The autonomous flight planning will consider three different aspects. The speed should be optimised so that the drone can fully explore an unknown space in as short a time as possible. Then, the drone should fly in a photogrammetry-optimised manner, that is at the optimal height and at the optimal distance from objects as to to capture them completely and in three dimensions. Finally, flight planning is optimised for the laser scan. In this case, the drone must stop in the air at certain intervals and carry out the scan.

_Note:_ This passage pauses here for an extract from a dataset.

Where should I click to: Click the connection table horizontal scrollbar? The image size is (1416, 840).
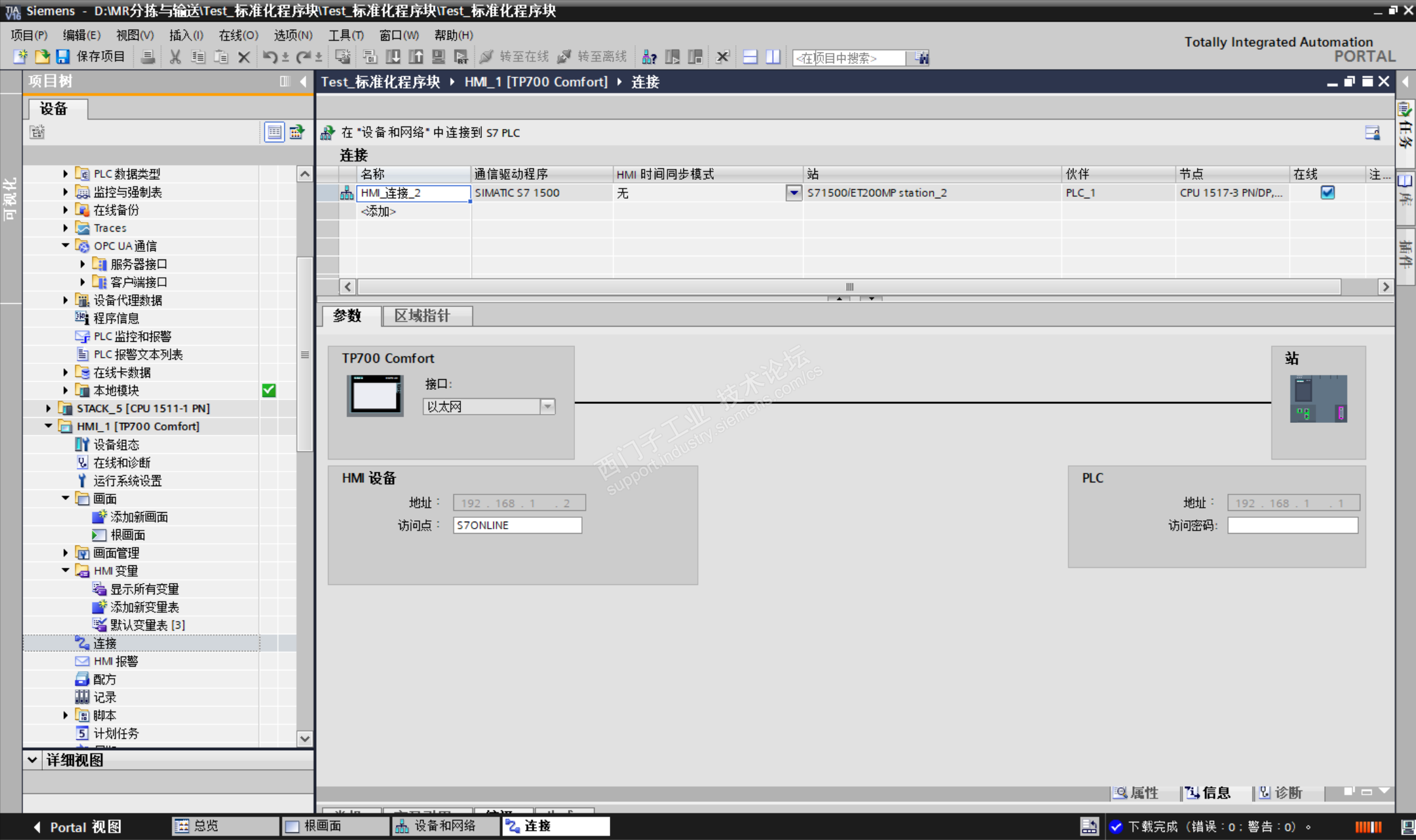(x=849, y=287)
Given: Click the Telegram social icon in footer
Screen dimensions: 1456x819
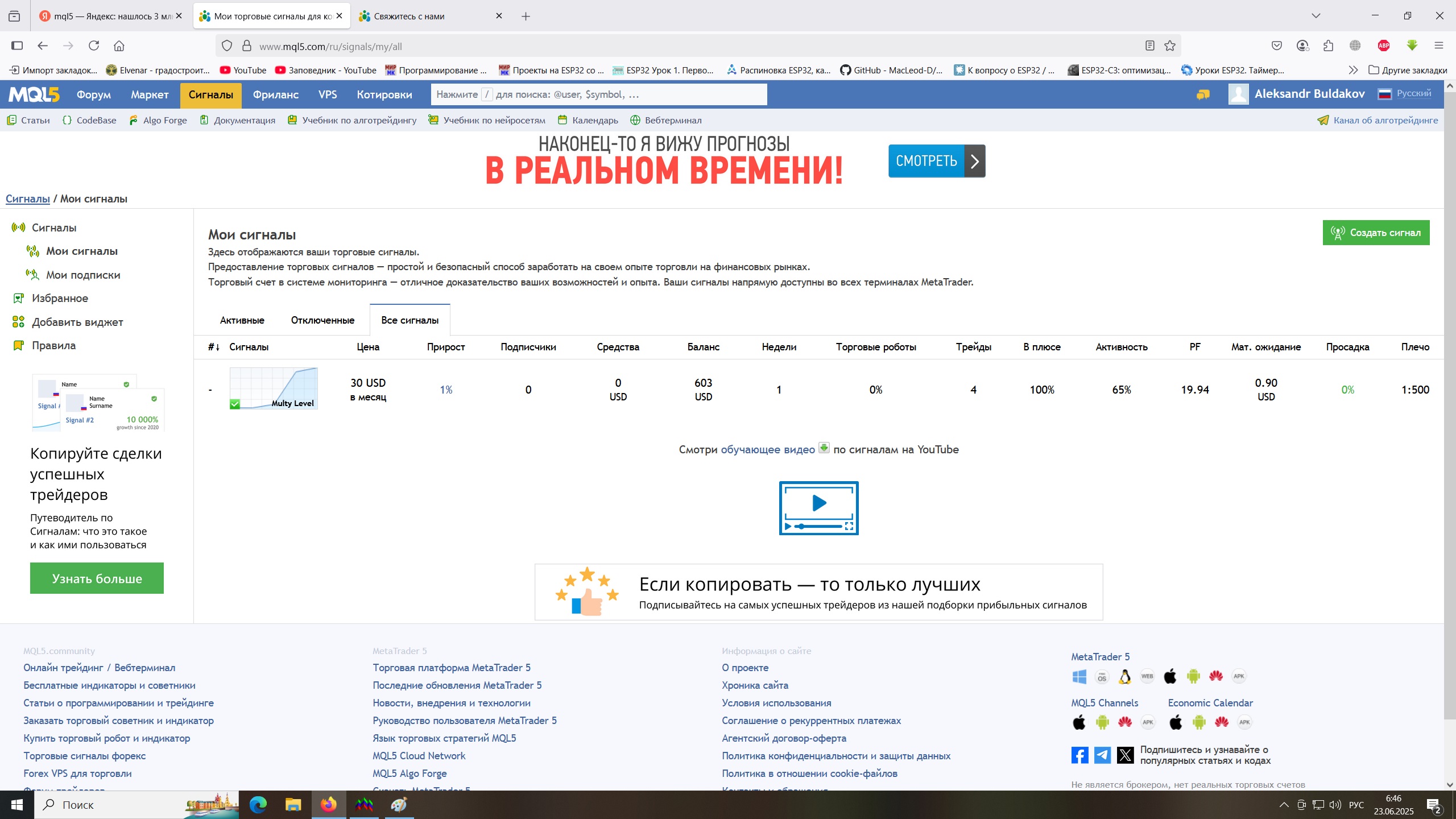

“Our aim is to create a drone where the mode of how to fly it can simply be set on the device,” IPH team member Hendrik Kumpe says. “Thus, companies can use one system for different purposes.” The plan is to fly the drone each night for a 24-7 update of the digital twin with a measurement accuracy of at least 2 centimetres with the drones / 2 mm with other equipment and measurement methods. Due to safety regulations, it can be active only when there are no persons in the hall, either during the night or during break times in a speed-optimised mode
Exploring the unknown
Besides, measuring production sites is only one of many other applications. In the future, autonomous drones may explore unknown spaces under hazardous conditions. They can search burning or collapsed buildings, inspect mines or measure the radiation in decommissioned nuclear power plants. For manufacturers the main benefit is a way easier planning, use or redesign of their production sites. They can use the existing space far more efficiently or rapidly adapt production lines to meet with the demands of changing markets.
In AIMS5.0, this research work will complete BMW’s previous efforts for a digital twin. In the end, also other manufacturers may benefit from the findings of the publically funded project in order to strengthen Europe’s competitive position.